A lawsuit against an Indiana college claims that the school shares blame for an 18-year-old freshman's death from alcohol poisoning after a fraternity house party because of its lax attitude toward underaged drinking and hazing.
The parents of Johnny Smith of Tucson, Ariz., filed the wrongful death lawsuit in a Montgomery County court against Wabash College. Smith was found dead at the Delta Tau Delta house in October 2008, and the lawsuit said tests determined he had a blood-alcohol level of nearly 0.40 percent.
The lawsuit claims the fraternity provided beer and alcohol to Smith and other minors during a Saturday night party of homecoming weekend and required Smith to drink shots of hard alcohol with older fraternity members. The members didn't then seek medical care for him after he suffered facial injuries in falling down a stairwell and then had to be carried to an upstairs room to sleep, the lawsuit said.
The all-male liberal arts college shared responsibility, the lawsuit said, because it owns the fraternity house.
Wabash spokesman James Amidon declined Thursday to comment on specifics of the lawsuit.

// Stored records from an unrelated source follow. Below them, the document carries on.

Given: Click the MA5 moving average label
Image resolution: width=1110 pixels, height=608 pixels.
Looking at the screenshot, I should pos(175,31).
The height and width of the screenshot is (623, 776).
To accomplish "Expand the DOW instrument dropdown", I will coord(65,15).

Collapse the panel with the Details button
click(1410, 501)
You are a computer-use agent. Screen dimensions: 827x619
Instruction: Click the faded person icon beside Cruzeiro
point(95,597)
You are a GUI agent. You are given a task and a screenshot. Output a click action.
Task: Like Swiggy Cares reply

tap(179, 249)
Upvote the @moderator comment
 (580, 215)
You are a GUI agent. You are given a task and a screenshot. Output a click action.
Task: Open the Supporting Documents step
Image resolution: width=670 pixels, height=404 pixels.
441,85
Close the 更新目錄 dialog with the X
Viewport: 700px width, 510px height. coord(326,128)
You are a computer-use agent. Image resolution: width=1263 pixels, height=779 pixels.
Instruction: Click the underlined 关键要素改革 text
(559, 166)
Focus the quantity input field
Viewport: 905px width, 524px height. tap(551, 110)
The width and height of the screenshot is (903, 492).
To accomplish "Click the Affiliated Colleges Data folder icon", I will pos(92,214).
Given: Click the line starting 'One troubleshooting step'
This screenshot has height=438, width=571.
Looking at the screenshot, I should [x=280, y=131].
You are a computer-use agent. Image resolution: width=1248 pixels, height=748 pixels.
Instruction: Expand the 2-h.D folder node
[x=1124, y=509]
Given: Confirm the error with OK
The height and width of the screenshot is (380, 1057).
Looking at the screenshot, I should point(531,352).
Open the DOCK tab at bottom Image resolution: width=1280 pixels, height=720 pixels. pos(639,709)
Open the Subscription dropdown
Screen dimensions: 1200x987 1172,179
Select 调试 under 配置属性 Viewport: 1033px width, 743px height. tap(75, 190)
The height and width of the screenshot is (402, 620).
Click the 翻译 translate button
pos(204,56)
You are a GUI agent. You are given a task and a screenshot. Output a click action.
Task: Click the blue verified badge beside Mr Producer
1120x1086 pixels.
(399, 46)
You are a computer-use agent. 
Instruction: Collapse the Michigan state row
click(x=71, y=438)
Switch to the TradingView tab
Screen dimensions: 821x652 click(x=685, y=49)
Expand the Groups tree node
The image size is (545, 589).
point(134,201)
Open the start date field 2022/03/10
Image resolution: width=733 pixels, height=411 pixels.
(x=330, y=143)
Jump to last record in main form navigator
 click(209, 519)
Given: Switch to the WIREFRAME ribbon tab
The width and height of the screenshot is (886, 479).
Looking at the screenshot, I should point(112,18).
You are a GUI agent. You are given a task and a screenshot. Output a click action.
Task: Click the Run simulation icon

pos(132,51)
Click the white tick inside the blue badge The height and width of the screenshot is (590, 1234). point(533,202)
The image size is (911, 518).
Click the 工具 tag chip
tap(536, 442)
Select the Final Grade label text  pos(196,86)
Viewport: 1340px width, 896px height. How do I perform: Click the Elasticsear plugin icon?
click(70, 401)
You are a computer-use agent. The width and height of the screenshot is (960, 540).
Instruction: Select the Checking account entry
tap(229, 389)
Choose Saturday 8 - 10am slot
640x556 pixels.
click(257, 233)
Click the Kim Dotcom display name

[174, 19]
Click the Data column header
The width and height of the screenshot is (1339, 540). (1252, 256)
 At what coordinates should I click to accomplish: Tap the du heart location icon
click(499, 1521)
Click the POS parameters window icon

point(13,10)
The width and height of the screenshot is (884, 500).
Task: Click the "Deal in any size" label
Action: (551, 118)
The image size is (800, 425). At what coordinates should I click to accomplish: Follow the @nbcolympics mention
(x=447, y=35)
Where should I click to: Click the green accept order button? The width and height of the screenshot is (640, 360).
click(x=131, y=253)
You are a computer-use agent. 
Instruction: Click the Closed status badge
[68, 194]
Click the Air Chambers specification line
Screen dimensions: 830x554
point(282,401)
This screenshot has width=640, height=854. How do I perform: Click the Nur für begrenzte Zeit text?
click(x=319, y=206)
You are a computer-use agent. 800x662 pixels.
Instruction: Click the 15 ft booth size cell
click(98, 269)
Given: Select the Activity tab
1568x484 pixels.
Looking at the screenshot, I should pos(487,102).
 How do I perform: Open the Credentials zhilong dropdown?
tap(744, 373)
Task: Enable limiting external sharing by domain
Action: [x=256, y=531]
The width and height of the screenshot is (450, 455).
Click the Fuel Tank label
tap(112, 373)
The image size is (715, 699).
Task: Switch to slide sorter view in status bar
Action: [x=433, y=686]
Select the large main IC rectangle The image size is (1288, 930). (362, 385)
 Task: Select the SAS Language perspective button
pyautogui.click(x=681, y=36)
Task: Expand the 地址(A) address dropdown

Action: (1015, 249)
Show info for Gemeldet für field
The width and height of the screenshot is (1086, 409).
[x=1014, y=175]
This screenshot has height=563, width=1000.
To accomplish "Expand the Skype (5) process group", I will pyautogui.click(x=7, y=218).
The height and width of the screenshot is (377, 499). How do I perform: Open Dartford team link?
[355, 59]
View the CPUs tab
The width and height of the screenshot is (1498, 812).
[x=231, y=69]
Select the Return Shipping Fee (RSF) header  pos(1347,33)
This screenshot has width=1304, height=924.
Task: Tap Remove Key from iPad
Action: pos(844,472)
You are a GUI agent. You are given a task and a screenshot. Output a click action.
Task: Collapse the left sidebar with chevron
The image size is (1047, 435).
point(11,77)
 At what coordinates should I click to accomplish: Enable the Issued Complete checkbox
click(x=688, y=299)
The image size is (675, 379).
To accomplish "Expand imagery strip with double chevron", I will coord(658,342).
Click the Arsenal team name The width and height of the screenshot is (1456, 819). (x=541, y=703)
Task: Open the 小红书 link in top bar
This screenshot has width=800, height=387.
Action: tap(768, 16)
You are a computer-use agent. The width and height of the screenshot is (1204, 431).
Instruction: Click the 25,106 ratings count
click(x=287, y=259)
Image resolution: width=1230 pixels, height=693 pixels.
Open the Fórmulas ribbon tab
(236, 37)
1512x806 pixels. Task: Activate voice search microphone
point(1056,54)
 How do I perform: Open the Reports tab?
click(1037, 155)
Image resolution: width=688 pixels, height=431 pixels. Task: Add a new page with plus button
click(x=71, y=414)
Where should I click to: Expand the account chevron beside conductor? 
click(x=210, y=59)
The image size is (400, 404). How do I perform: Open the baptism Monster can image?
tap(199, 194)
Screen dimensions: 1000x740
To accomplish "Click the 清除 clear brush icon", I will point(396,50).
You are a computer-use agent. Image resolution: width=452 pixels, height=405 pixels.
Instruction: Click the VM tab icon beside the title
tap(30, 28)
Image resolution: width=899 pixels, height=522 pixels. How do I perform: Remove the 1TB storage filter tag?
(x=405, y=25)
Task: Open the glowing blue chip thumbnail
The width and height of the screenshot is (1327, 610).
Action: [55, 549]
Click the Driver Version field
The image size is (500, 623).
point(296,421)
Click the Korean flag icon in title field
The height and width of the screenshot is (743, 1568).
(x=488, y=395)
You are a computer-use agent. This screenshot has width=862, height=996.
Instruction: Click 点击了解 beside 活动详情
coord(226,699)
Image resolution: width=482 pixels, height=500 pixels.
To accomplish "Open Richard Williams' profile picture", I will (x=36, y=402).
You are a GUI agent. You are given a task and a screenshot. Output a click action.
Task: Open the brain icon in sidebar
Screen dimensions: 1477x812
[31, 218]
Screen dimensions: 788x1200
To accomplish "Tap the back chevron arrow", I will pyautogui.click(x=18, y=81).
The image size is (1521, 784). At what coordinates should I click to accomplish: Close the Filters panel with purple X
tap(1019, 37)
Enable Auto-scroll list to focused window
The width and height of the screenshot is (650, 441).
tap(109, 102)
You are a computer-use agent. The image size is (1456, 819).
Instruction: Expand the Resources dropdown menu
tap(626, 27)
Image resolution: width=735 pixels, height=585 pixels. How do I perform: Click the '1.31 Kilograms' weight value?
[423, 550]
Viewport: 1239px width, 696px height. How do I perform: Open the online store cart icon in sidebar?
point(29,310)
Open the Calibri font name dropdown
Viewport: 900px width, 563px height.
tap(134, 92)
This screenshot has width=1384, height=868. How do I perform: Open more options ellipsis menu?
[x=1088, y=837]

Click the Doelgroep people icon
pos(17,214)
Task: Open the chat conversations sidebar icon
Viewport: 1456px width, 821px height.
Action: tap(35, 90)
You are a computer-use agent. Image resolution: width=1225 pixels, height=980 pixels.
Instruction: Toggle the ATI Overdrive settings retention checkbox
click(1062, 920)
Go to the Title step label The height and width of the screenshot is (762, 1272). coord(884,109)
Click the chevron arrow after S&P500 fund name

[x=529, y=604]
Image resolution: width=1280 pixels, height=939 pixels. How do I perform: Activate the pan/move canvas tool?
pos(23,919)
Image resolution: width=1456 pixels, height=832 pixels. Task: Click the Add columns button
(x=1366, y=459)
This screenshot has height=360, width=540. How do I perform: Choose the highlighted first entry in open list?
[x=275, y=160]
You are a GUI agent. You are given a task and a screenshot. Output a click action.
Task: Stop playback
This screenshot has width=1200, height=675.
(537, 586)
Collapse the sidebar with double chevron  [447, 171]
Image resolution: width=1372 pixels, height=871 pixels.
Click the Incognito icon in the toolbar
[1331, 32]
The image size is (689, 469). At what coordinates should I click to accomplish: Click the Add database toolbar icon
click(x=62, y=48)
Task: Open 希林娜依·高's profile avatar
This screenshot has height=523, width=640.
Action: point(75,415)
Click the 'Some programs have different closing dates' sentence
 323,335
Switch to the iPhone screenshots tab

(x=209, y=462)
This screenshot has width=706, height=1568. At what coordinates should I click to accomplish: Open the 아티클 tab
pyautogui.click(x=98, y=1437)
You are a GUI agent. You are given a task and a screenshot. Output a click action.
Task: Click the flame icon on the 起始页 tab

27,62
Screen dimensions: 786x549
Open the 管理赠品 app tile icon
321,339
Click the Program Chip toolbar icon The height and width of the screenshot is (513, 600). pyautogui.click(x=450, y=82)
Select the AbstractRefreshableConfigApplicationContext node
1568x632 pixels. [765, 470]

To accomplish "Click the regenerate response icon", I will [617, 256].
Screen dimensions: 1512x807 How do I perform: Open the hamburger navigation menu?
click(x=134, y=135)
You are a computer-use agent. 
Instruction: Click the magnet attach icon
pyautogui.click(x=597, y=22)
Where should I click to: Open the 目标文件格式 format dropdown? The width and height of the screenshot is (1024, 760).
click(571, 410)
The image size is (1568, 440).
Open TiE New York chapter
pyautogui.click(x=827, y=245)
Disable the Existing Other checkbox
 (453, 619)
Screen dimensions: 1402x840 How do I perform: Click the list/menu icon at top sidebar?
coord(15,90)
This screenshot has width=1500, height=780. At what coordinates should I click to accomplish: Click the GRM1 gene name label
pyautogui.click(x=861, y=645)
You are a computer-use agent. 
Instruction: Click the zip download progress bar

The school issued a statement saying "we believe in the strength of our Gentlemen's Rule — that a student is expected to conduct himself as a gentleman and a responsible citizen at all times — and we remain steadfast in our believe in personal responsibility."
Stephen Wagner, an attorney for Stacy and Robert Smith, said Wabash had a dangerous culture of underaged drinking and that its "Gentlemen's Rule" was vague and ineffective.
"For 18 year olds away from home for the first time, susceptible not only to peer pressure but also hazing from older fraternity brothers, the Gentlemen's Rule is not safeguard at all," Wagner said.
Smith's death was the second in about a year at the 900-student school in which alcohol might have played a part. A 19-year-old Wabash freshman died in October 2007 when he slipped and fell from a roof at the campus in Crawfordsville, about 40 miles northwest of Indianapolis. Tests showed he had been drinking.
The Smith family's lawsuit seeks unspecified damages from the college and the fraternity.